Trotz Olympia gibt es in Rio derzeit nicht viel zu lachen Foto: ap

RIO DE JANEIRO taz | Kurz vor dem Eröffnungsspektakel der Olympischen Spiele beginnt auf den Straßen von Rio de Janeiro ein Demonstrationsmarathon. „Weg mit Übergangspräsident Temer“ und „Gegen olympische Katastrophen aller Art“ lauten die Slogans an der Copacabana. „Wir planen noch weitere Aktionen während der Spiele, in Rio und auch in anderen Städten. Und wenn es klappt, auch innerhalb der Sportstätten“, kündigt Guilherme Boulos von der Arbeiterobdachlosenbewegung MTST an.

Die Aktivisten gehören zusammen mit den Landlosen, Gewerkschaften, linken Parteien und vielen anderen Bündnissen an, die den abrupten Regierungswechsel im Zuge eines Amtsenthebungsverfahrens gegen Präsidentin Dilma Rousseff rückgängig machen wollen.

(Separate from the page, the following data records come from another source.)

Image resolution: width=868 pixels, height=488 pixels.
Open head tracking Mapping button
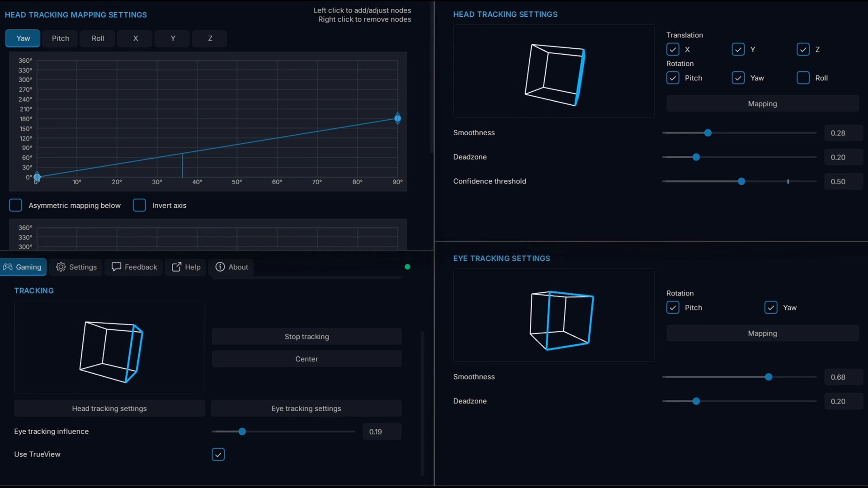coord(762,103)
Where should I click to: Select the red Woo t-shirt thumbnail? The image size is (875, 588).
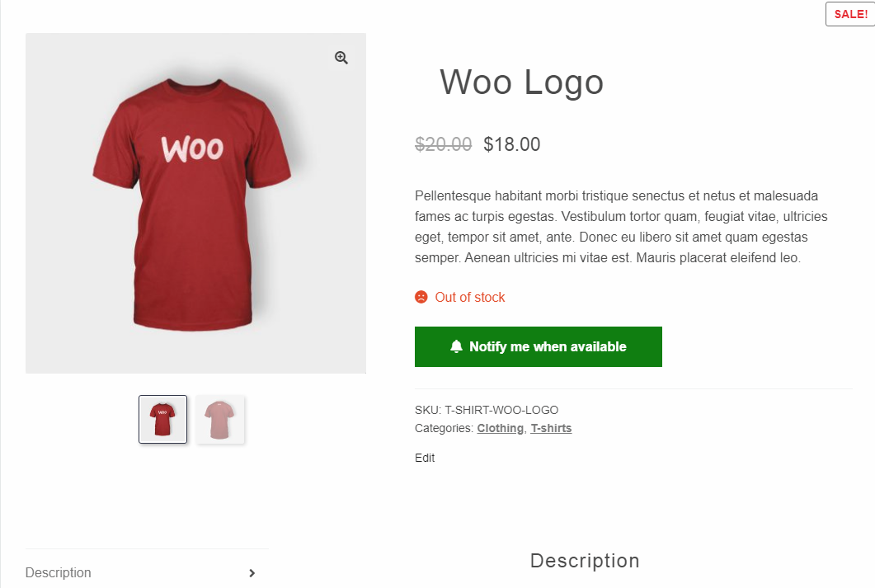[163, 420]
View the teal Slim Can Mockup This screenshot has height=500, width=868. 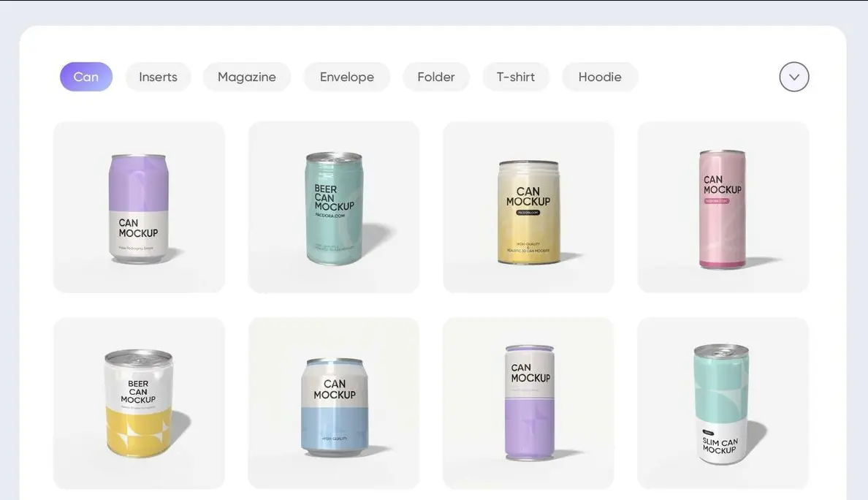click(x=723, y=403)
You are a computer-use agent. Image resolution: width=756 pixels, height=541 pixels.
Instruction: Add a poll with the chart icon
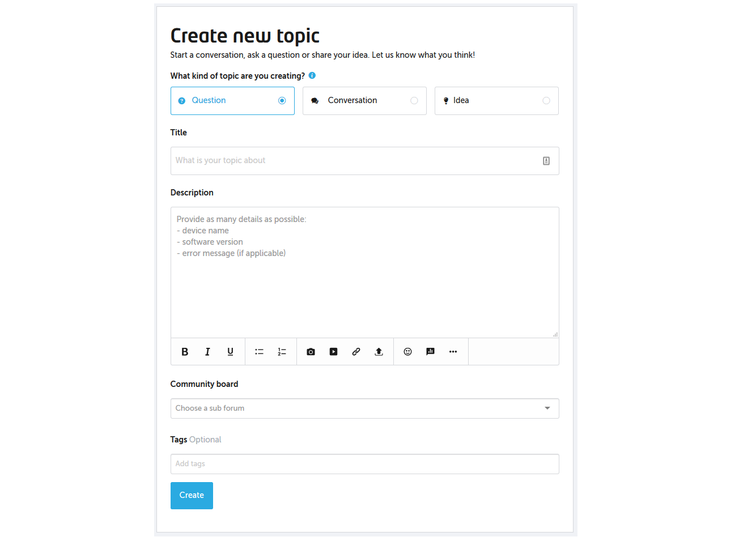430,352
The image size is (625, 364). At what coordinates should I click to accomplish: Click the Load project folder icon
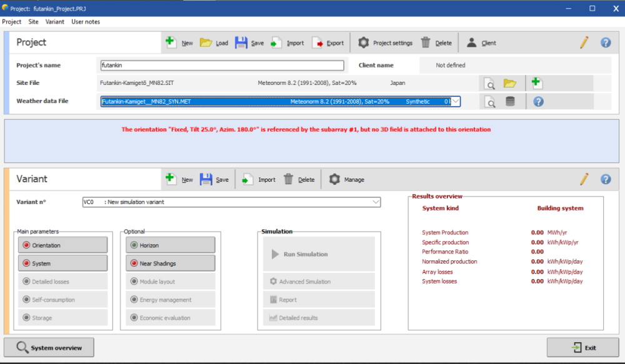(x=206, y=42)
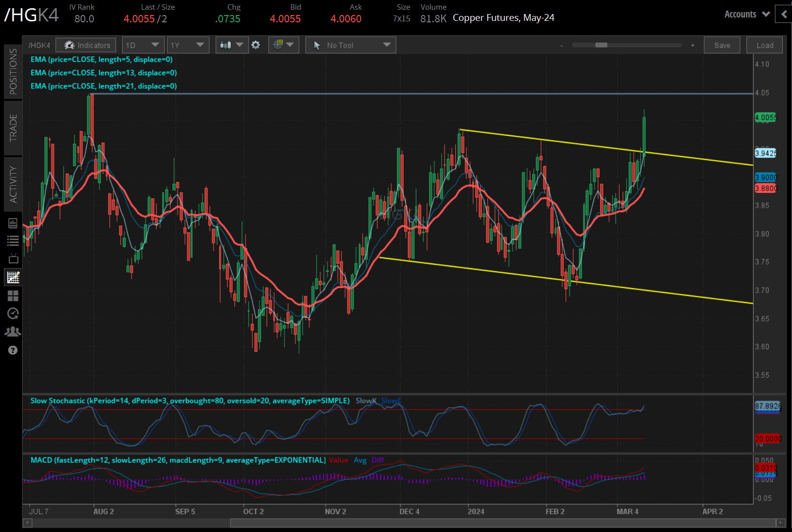Switch to the POSITIONS side tab
This screenshot has height=532, width=792.
(13, 71)
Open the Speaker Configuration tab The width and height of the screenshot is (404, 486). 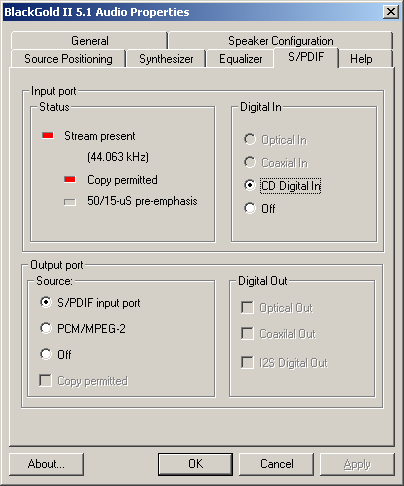tap(280, 41)
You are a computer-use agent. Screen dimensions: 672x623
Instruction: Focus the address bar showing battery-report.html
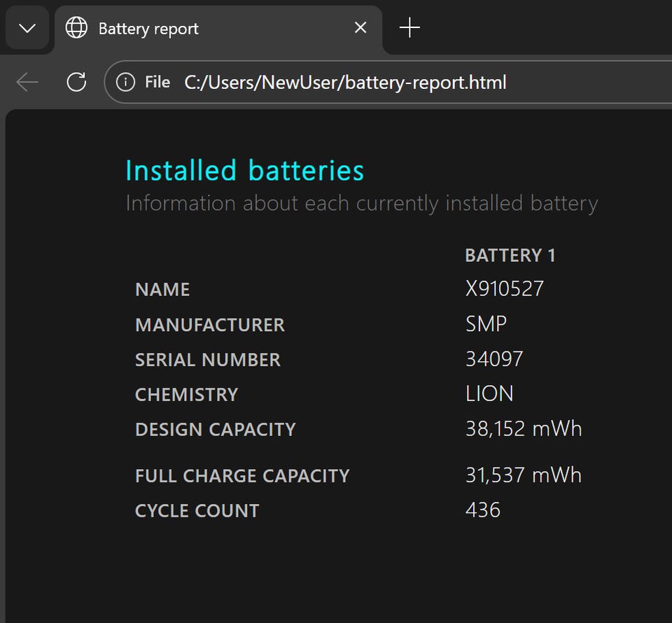click(x=345, y=83)
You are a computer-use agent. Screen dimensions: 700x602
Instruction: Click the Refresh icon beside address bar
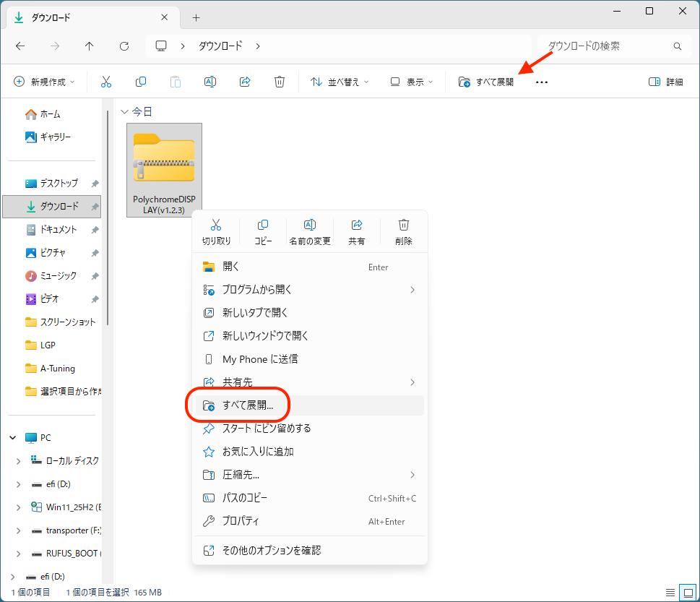pyautogui.click(x=124, y=46)
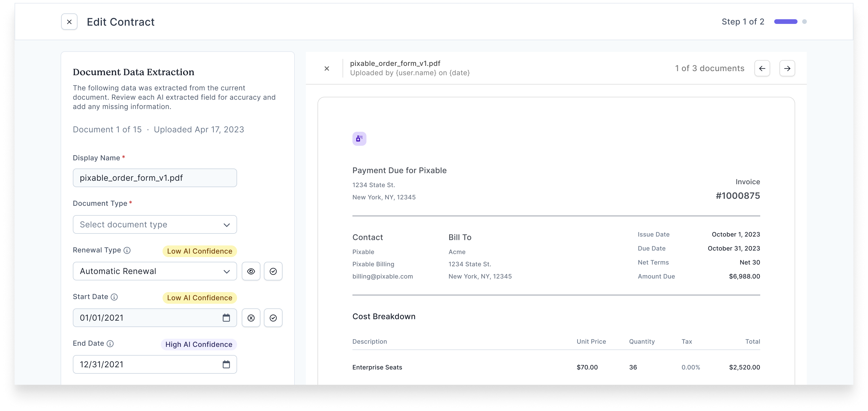Close the Edit Contract dialog

coord(69,22)
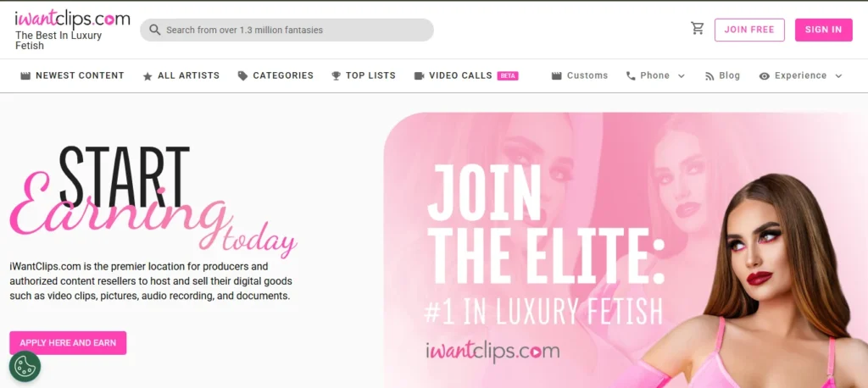Open the shopping cart icon

point(697,29)
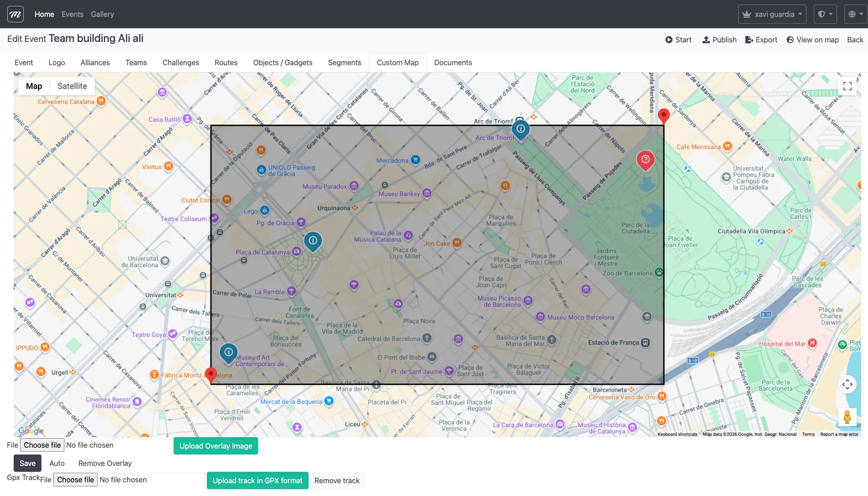Expand the shield privacy dropdown
This screenshot has height=496, width=868.
coord(825,14)
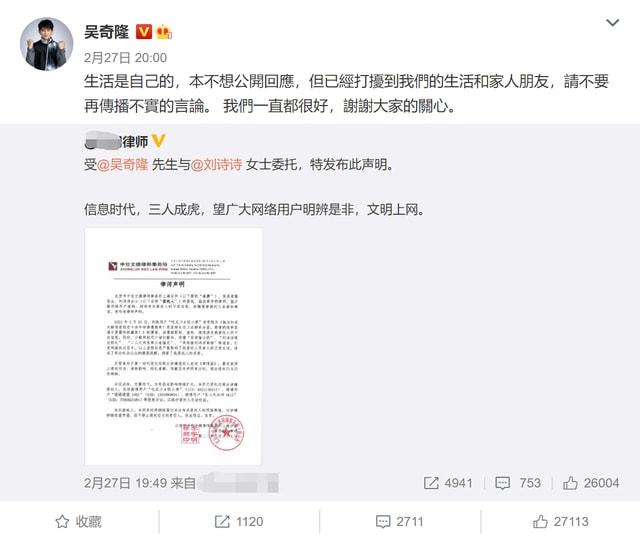The width and height of the screenshot is (640, 541).
Task: Repost this post showing 1120 shares
Action: pyautogui.click(x=239, y=521)
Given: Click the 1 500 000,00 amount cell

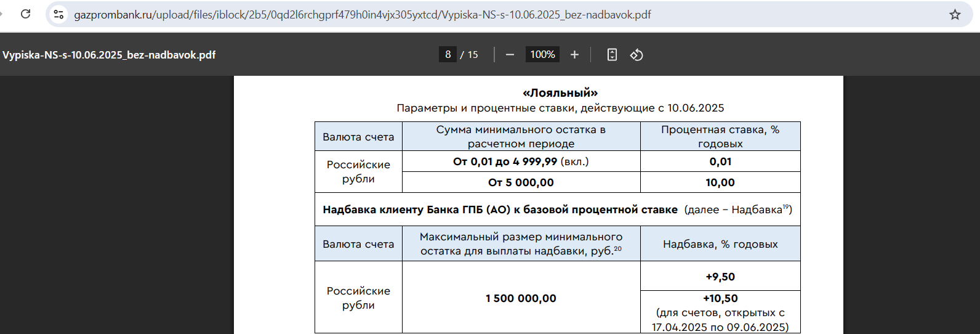Looking at the screenshot, I should tap(521, 298).
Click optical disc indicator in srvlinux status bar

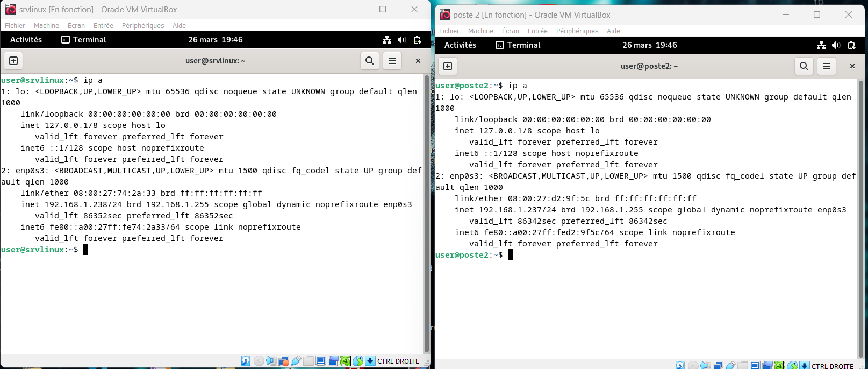(x=259, y=361)
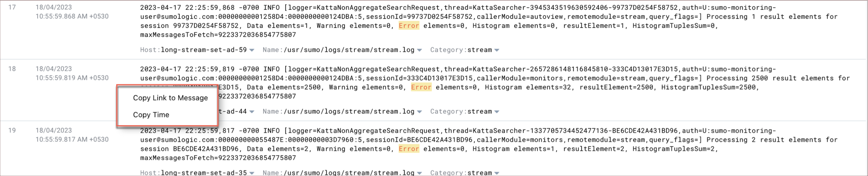The width and height of the screenshot is (868, 176).
Task: Click row number 17
Action: tap(12, 7)
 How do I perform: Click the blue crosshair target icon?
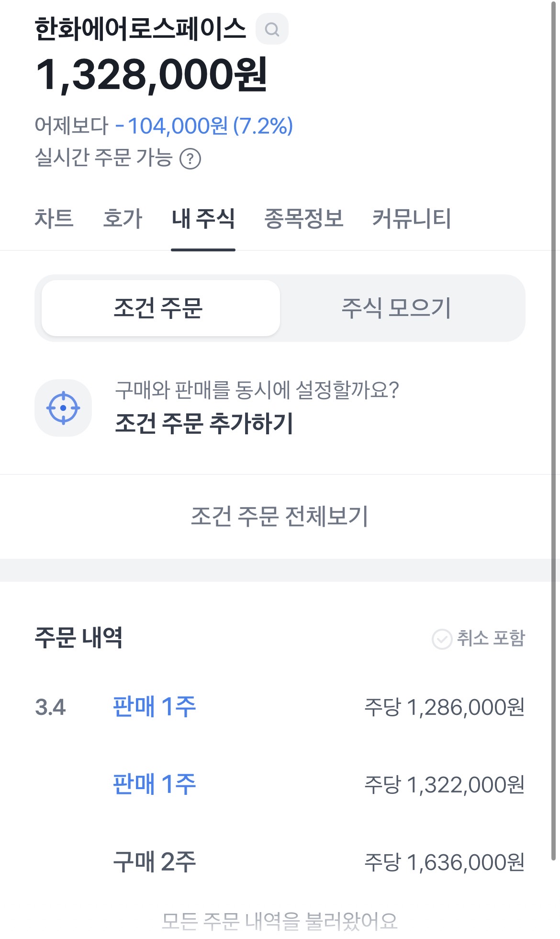tap(63, 408)
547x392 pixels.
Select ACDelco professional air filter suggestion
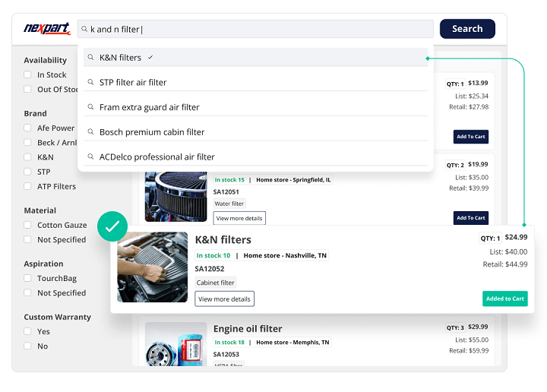pyautogui.click(x=157, y=157)
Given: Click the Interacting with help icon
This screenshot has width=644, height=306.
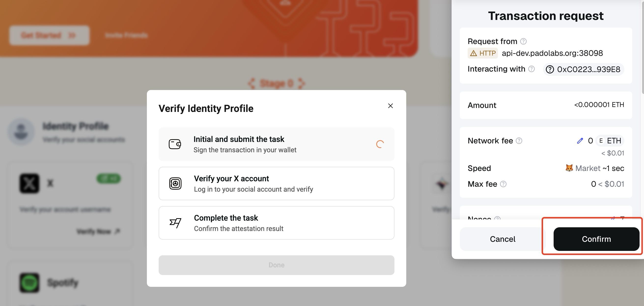Looking at the screenshot, I should click(x=532, y=69).
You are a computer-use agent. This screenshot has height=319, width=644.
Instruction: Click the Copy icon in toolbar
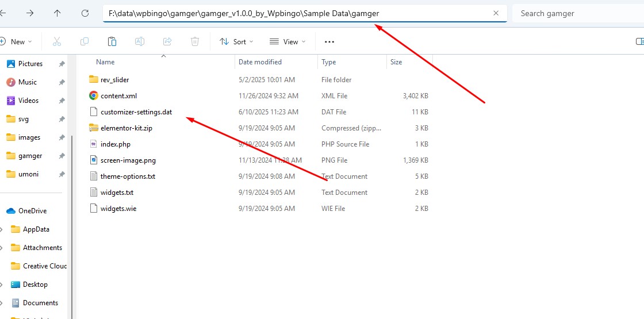85,41
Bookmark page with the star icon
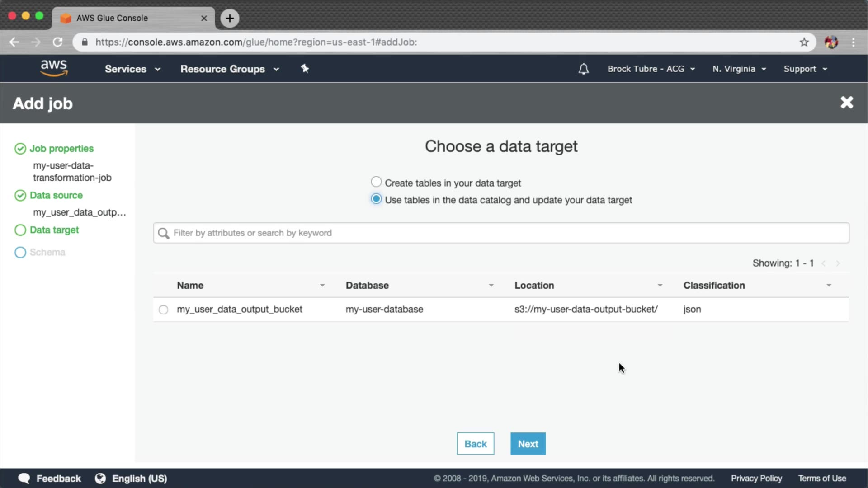This screenshot has height=488, width=868. pyautogui.click(x=804, y=42)

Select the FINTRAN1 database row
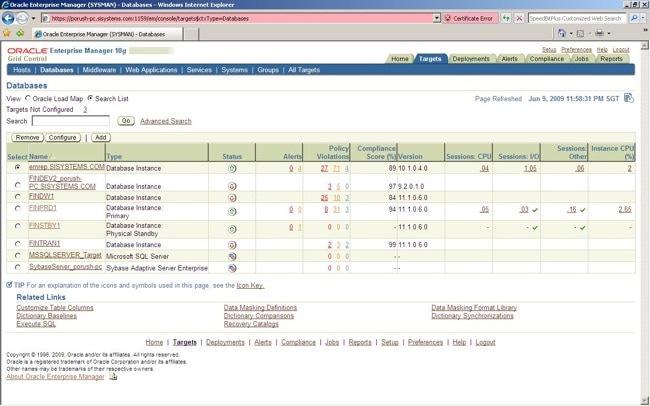click(18, 244)
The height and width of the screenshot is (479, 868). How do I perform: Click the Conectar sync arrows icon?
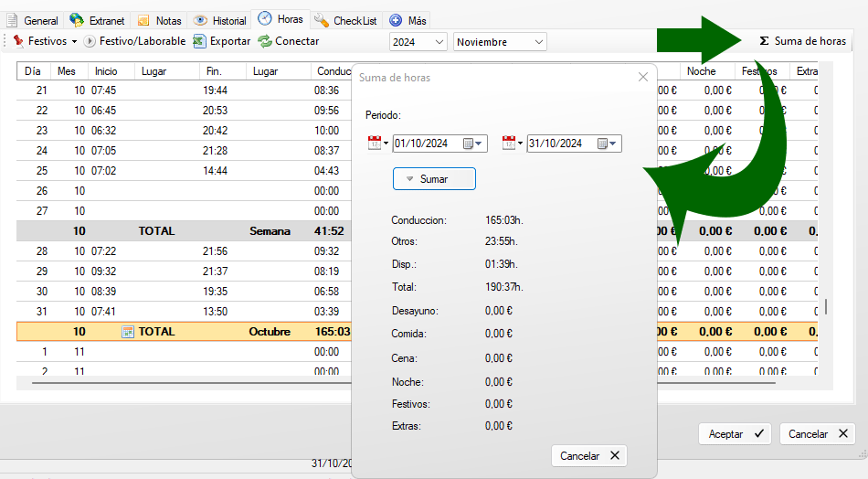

Doch damit ist der Konsens auch schon erschöpft – für einige ist Olympia ein Kommerz­event samt zahlreichen Menschenrechtsverletzungen, für andere sind die Spiele Symbol des fortschrittlichen Brasilien unter Rousseff und ihrem Vorgänger Lula da Silva und sollten als solche auch gefeiert werden.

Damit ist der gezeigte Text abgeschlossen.